[Records from a collection]
========
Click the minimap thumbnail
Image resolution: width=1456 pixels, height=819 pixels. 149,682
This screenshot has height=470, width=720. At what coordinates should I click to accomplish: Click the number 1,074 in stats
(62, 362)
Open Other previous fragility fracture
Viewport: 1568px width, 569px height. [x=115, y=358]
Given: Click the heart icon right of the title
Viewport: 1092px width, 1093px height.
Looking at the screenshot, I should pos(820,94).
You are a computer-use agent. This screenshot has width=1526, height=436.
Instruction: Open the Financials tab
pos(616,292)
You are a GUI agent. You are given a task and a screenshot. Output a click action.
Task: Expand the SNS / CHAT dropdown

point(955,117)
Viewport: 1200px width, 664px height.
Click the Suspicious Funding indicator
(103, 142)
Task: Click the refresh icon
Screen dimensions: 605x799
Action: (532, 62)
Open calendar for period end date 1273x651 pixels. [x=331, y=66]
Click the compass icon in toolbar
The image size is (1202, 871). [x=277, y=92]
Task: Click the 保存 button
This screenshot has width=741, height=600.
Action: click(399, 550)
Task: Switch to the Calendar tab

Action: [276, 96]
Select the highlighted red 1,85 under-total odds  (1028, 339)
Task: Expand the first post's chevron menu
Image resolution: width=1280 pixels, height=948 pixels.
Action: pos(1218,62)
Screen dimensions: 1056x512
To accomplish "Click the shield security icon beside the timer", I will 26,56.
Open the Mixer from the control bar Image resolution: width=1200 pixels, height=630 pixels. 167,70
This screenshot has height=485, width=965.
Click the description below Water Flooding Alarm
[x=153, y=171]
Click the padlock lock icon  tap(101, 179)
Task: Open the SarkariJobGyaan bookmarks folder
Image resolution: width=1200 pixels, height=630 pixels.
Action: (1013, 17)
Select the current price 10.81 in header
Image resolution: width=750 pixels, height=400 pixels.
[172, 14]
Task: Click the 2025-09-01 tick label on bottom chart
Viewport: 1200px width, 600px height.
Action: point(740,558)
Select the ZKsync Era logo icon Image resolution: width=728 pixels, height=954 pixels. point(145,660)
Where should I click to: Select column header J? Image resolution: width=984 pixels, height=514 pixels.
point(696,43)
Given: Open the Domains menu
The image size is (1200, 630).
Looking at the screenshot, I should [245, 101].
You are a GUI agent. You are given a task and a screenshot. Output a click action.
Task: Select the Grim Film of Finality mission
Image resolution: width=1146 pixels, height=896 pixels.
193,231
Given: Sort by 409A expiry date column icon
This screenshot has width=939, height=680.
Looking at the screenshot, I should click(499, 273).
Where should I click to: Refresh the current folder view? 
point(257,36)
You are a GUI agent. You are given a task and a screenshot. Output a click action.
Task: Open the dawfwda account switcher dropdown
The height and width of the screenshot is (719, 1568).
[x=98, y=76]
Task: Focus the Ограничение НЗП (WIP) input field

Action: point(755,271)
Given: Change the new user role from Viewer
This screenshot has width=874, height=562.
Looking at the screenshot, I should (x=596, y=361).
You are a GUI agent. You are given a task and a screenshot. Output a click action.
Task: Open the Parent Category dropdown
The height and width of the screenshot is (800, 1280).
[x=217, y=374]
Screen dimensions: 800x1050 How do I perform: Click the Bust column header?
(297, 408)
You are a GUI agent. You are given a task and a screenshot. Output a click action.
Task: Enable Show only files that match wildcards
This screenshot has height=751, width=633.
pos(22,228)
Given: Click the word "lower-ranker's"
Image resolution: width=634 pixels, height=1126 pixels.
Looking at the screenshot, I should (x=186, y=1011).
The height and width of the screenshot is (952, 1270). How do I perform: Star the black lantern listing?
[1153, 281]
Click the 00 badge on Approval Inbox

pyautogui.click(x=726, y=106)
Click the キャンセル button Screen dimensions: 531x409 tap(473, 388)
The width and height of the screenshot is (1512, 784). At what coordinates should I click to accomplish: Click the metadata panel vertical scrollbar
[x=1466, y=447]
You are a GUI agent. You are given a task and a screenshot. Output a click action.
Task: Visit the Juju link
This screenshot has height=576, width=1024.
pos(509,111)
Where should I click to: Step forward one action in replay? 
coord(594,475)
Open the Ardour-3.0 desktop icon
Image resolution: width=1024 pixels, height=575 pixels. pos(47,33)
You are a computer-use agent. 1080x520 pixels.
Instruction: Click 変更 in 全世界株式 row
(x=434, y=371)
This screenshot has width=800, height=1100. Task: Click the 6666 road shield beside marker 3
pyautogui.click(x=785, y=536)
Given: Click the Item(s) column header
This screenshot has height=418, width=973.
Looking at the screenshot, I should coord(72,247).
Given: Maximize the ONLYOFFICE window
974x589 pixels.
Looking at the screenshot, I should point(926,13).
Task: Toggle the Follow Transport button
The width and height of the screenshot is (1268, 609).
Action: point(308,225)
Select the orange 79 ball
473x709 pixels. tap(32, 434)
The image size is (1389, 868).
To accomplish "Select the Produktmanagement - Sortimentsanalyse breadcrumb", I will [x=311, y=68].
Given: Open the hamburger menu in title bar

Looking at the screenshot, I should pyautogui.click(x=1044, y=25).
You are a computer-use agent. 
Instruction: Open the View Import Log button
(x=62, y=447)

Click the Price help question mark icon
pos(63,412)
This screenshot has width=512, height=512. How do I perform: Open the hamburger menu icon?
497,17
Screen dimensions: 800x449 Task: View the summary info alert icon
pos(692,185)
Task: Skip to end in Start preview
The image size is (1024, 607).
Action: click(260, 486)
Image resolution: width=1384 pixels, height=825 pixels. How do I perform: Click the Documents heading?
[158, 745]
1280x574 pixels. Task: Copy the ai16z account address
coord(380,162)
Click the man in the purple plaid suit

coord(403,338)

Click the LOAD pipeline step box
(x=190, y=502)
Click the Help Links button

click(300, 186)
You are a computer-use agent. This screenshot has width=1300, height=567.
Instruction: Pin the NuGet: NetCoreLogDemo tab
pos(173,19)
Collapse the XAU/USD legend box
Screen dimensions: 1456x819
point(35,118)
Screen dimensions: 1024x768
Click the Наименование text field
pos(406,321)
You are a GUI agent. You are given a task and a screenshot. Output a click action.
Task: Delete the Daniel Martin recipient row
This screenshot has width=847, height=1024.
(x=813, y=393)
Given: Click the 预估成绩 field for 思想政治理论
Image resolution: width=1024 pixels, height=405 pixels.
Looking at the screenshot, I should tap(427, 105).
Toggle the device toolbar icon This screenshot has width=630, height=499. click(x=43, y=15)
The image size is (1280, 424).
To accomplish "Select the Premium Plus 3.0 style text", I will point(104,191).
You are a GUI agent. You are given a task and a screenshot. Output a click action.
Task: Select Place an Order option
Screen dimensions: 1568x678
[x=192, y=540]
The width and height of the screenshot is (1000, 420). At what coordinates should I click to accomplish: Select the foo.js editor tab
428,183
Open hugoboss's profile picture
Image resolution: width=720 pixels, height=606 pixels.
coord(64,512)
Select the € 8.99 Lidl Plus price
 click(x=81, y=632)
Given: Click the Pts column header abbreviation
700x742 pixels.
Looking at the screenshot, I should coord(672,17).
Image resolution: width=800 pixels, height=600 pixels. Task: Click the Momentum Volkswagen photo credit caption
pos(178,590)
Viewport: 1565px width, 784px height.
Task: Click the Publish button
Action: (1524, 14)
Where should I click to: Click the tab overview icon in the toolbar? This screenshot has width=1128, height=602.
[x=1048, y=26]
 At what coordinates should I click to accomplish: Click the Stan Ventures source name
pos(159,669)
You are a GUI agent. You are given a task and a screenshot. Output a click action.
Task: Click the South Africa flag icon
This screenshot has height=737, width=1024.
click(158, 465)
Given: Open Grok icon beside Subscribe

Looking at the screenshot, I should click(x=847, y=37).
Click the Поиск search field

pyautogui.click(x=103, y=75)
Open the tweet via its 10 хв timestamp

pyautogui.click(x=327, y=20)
========
Please return every line of the records above that contains the word "date".

Open calendar for period end date 1273x651 pixels. [x=331, y=66]
Given: Sort by 409A expiry date column icon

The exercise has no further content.